The study authors then turn to these more relevant conclusions. The observed that COMPAS “correctly predicted an offender’s recidivism 61 percent of the time, but was only correct in its predictions of violent recidivism 20 percent of the time” and that it “correctly predicted recidivism for black and white defendants at roughly the same rate (59 percent for white defendants, and 63 percent for black defendants) but made mistakes in very different ways. It misclassifies the white and black defendants differently when examined over a two-year follow-up period.” Results based on simple comparison tests by race were robust to covariates such as criminal history, age, and gender. But are they robust to more exacting interpretations?
Take the ProPublica contingency tables. These numbers ostensibly reveal the extent of Type I and Type II errors in a meaningful way. The mismatch story ensues because high-risk black defendants who did not fail were much more likely to be labeled high-risk than white defendants; the opposite was true for low-risk designations. But as Jennifer Doleac and Megan Stevenson point out, these frequency tabulations carry only limited value. Why? If underlying recidivism rates differ by race, then these ratios necessarily will be misleading.
The reason is purely mathematical. As Doleac & Stevenson remind us, “[i]n a group with high recidivism rates, the numerator will be larger because the pool of people labeled high risk is bigger and the denominator will be smaller because there are fewer people who do not reoffend. The result is that the ratio of these numbers is always larger than it is for low-recidivism groups.” (emphasis added) Much like the inherent problems with reporting odds ratios in empirical work, reporting false positive/negative rates can obscure the issue and impede interpretation. Christopher Lowenkamp and his colleagues adopted a better approach. In part, they ran regressions using variables that reflect precisely the test I mentioned above: “interaction terms between an individual’s race and the [COMPAS] decile score.” Using this framework, Lowenkamp et al. found “no significant differences in . . . relationship between the COMPAS and general recidivism for White and Black defendants. A given COMPAS score translates into roughly the same likelihood of recidivism, whether a defendant is Black or White.” (emphasis added)
I do not mean to suggest–far from it–that we should ignore differential sentencing outcomes by race. (The same is true for all prior procedural decisions in a criminal case.) It is important, though, to distinguish differential outcomes (e.g., different risk assessment scores) by race from bias on account of race.
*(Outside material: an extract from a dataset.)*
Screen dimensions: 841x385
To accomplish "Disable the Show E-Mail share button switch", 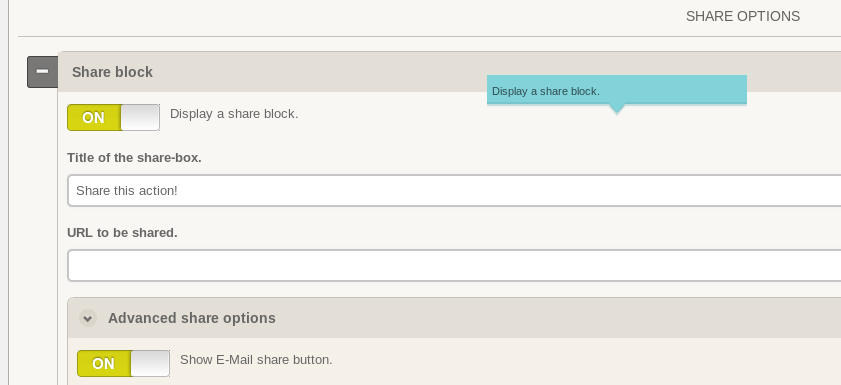I will coord(123,364).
The two are not necessarily equivalent. In addition, measuring bias itself depends on the counterfactual reference point that the researcher or policymaker identifies for comparative purposes. As with the need for counterfactual thinking, puzzling through the relationship between race and risk assessments raises tough questions. The Lab will continue to ask them through our PSA field work and hopefully generate useful evidence in response.